James Morris wrote:
> On Tue, 14 Nov 2006, Daniel Lezcano wrote:
> 
>> the attached document describes the network isolation at the layer 2 and at
>> the layer 3, it presents the pros and cons of the different approaches, their
>> common points and the impacted network code.
>> I hope it will be helpful :)
> 
> What about other network subsystems: xfrm, netfilter, iptables, netlink, 
> etc. ?

They are not addressed for the moment, Dmitry Mishin is looking at 
netfilters isolation.

Netlink has 2 aspects:

  * the communication between processes and because the message format 
use a pid destination, the netlink will be addressed by the pid 
virtualization

  * the ip management. At the layer 2, there is nothing to do because 
the data access are relative to the namespace. At the layer 3, the cases 
should be handled to check the IPs. Some work is already done for the 
ifaddr isolation.

  * Jong Choi made some work on the iptables isolation (see below)

Cheers.

	-- Daniel

-------------------------------------------------------------------------------


Hi Rusty,

 > > I'm currently looking at a container-based lightweight virtualization
 > > technology in Linux which recently being actively discussed in LKML by
 > > IBMers (Hubertus Franke, Dave Hansen, Serge Hallyn, and Cedric Le
 > > Goater) and by developers like Herbert Poetzl, Eric Bierderman, and
 > > Kirill Korotaev. One of the main issues is on the netfilter
 > > virtualization (please refer to
 > > http://marc.theaimsgroup.com/?l=linux-kernel&m=114322107510852&w=2).
 >
 > Yes.  Virtualization of iptables is fairly silly: you can crash the
 > machine with careful insertion of bad rules.  We do simple sanity
 > checks, but they're not complete.
 >
 > Currently, that's OK, you have to be root to do these operations anyway.
 > But it illustrates one problem with iptables virtualization which the
 > OpenVZ people don't seem to have a grasp on 8(

As a first step, we started looking at a mechanism which can provide
a scalable way of implementing per container tables and rules.
It seems that the safety issue you pointed would be a next step
to discuss should there be needs for more than the root based scheme.

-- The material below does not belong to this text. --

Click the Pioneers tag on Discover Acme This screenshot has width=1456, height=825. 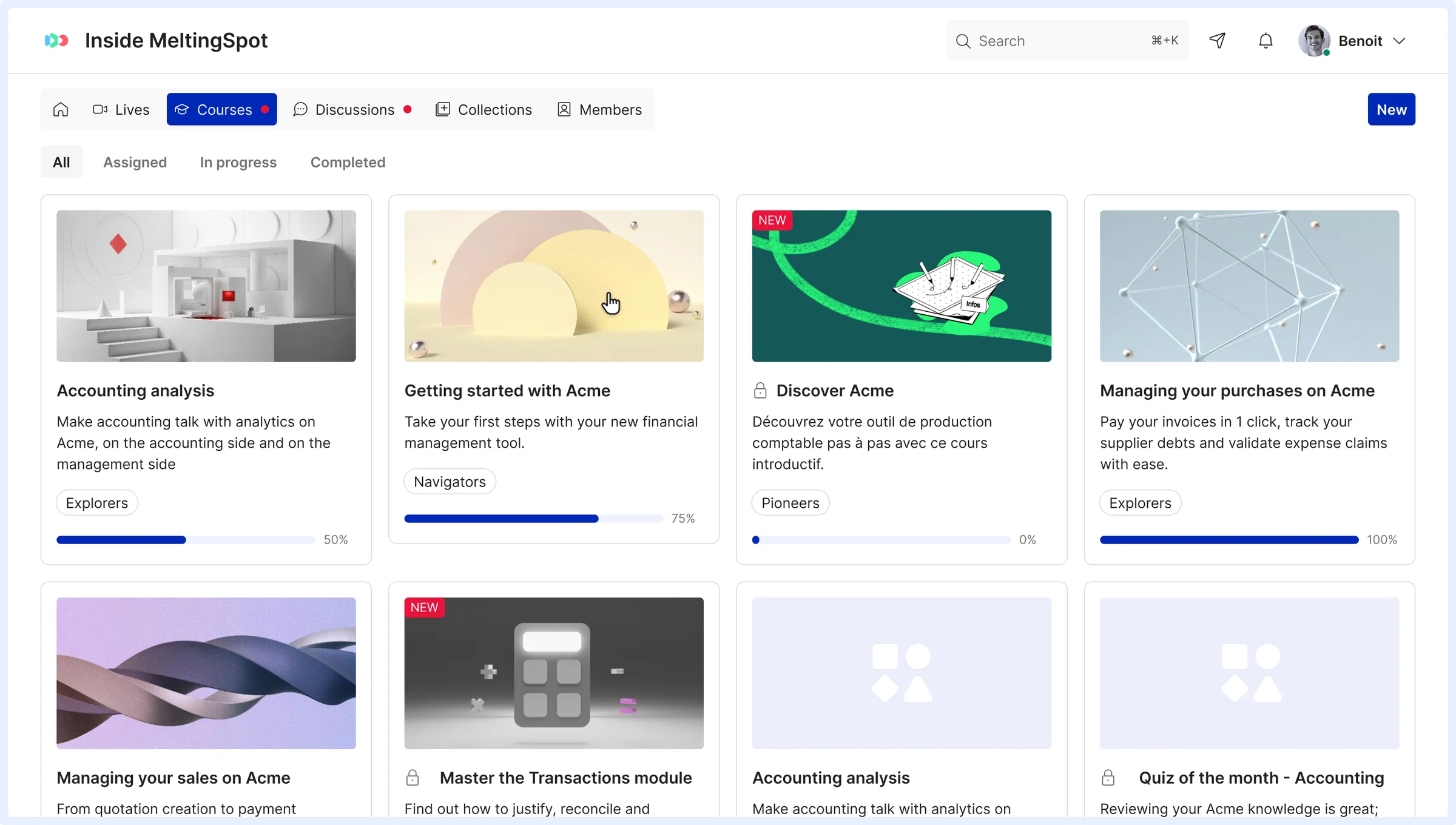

 > Do you have a pointer to the alternative implementation?

We are currently working on a patch against a 2.6.16 kernel and will be 
able to point
to the patch sooner or later within this week. Instead of pointing to an 
incomplete
patch now, let me describe the proposed mechanism in further detail for now.

The OpenVZ patch can be considered intrusive for the following reasons:

1) It requires API changes of iptables modules such as filter, mangle, nat
and also including the existing off-the-tree or future iptable modules.
OpenVZ basically replaces the existing table data instance such as
packet_filter of iptable_filter so that each VPS will have its own table 
data
instance in its "ve_struct" data structure. This might not be acceptable
because it causes changes in API / ABI.

2) it implements per VPS ipt_tables, ipt_target, and ipt_match linked 
lists in its
"ve_struct" data structure. Rules and tables are purely local in the sense
that each VPS has its own set of chains, tables, matches and targets and
even the HW node cannot observe other VPS' iptable. It seems not
desirable not being able to provide an entire system-wide visibility and
management functionality to the HW node, because of manageability issue
and more importantly the safety issue you pointed out.

On the other hand, the Vserver approach of not providing special isolation
would cause scalability issue when it is needed to set up iptables rules for
hundreds of vservers.

The following diagram illustrates the data structure of the proposed
virtualization scheme:

  **** Look at the attached file ****

This scheme can be considered as adding additional indirection layer at the
private field of struct ipt_table instead of having per container 
nf_hooks array,
and has the following potential advantages:

1) The "private" pointer seems a very natural place to implement this 
indirection and
the changes needed for this indirection is very small to the OpenVZ 
approach.

2) The indirection is implemented in the "ip_tables" module, but not in the
individual modules for tables, match, and target themselves. Because the 
changes
are rather confined in the ip_tables module, it won't change API / ABI 
and hence
will keep the existing iptables module base.

3) The indirection at the private field of "ipt_tables" struct will 
provide isolation for both
paths starting from nf_hooks[][] and xt at the same time. The lengths of 
both of
these paths are O(1) and the legnth of each chain in a table is also 
O(1) wrt the
number of containers.

Assuming the root based operation, wondering whether it is a workable 
approach
to add a command line option to let root specify which container to work on.

 > Thanks!
 > Rusty.

Thanks for your comments and will send you the pointer to the patch soonest.
- JH